The vision is absolutely correct, but if you play the Oracle Twitter “drinking game” you need to take a drink every time Larry says “Exadata”.

Larry is selling the Sun Hardware platform now.

How many Sun boxes will he well with this strategy? This is a big difference with the strategy for HANA from SAP or from most previous Oracle launches. This time Larry is playing for all of the marbles and wants to be the Apple of Enterprise computing.

He’s interested in lots of the correct requirements:

  • Scale Out
  • Highly available
  • In-Memory
  • No single point of failure
  • Converged OLAP/OLTP
  • Resilient to failure
  • Scale out
  • Also Scale up
  • All your SQL runs unchanged
  • Cloud ready

The thing is, every single one of these bullet points are available in Hazelcast open source In-Memory Data Grid.

The fly in the ointment is that Larry is trying to sell extremely expensive boxes from Sun Microsystems now. Hazelcast can deliver this kind of high-performance In-Memory computing on top of ANY database including Oracle, and can do so with commodity hardware on open source and open standards.
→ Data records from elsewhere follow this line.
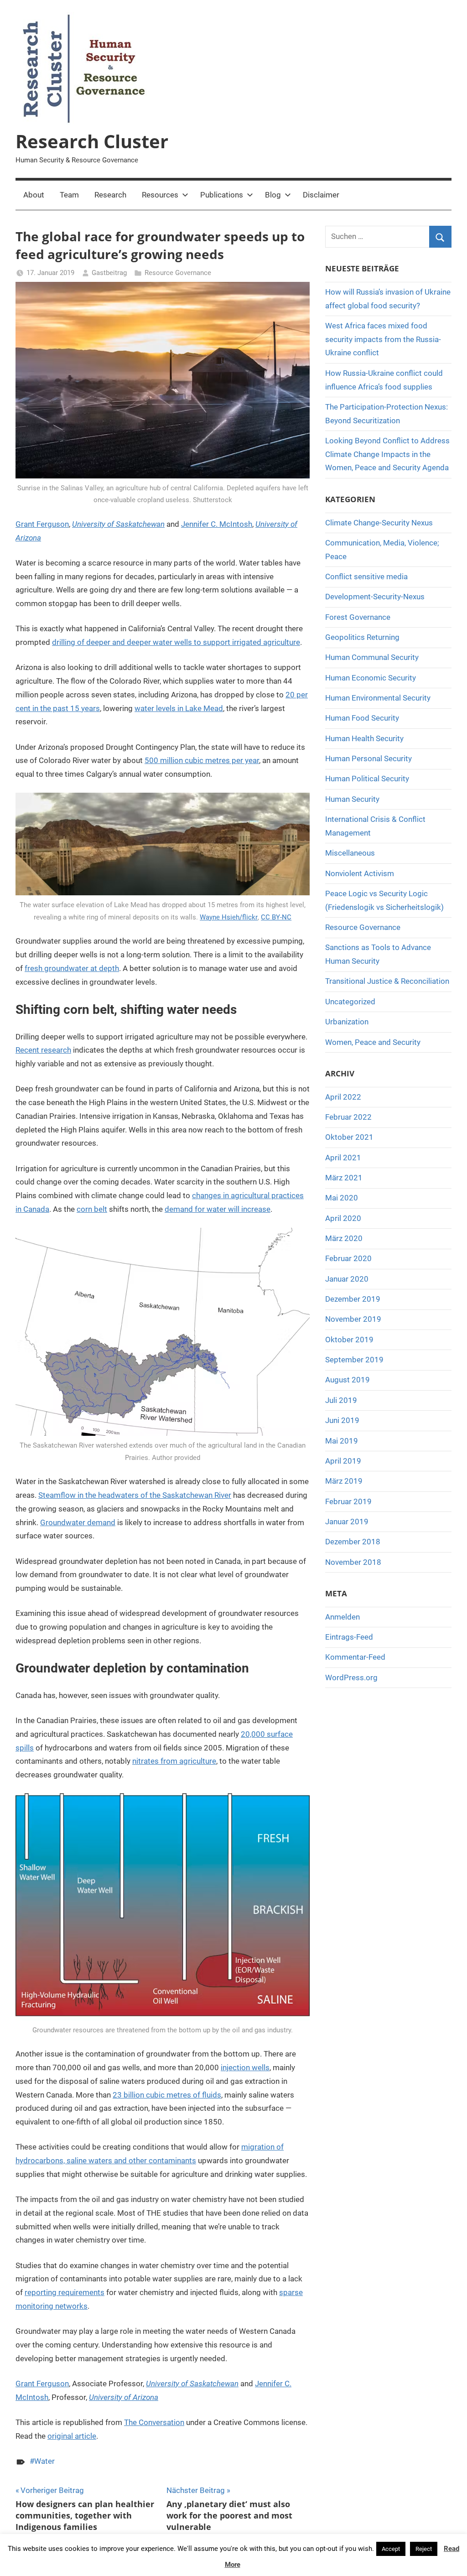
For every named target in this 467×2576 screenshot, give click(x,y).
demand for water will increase (217, 1209)
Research (110, 194)
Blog (273, 194)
Why 2014 wont be like 1984?

Like Apple, Larry Ellison wants to deliver both software and hardware vertically integrated.

This produces extraordinary vendor lock in and closed systems.

On June 10th Hazelcast launched Hazelcast Enterprise, an In-Memory Computing solution built on top of Open Source and Open Standards but made for the Enterprise.

This is why 2014 won’t be like 1984.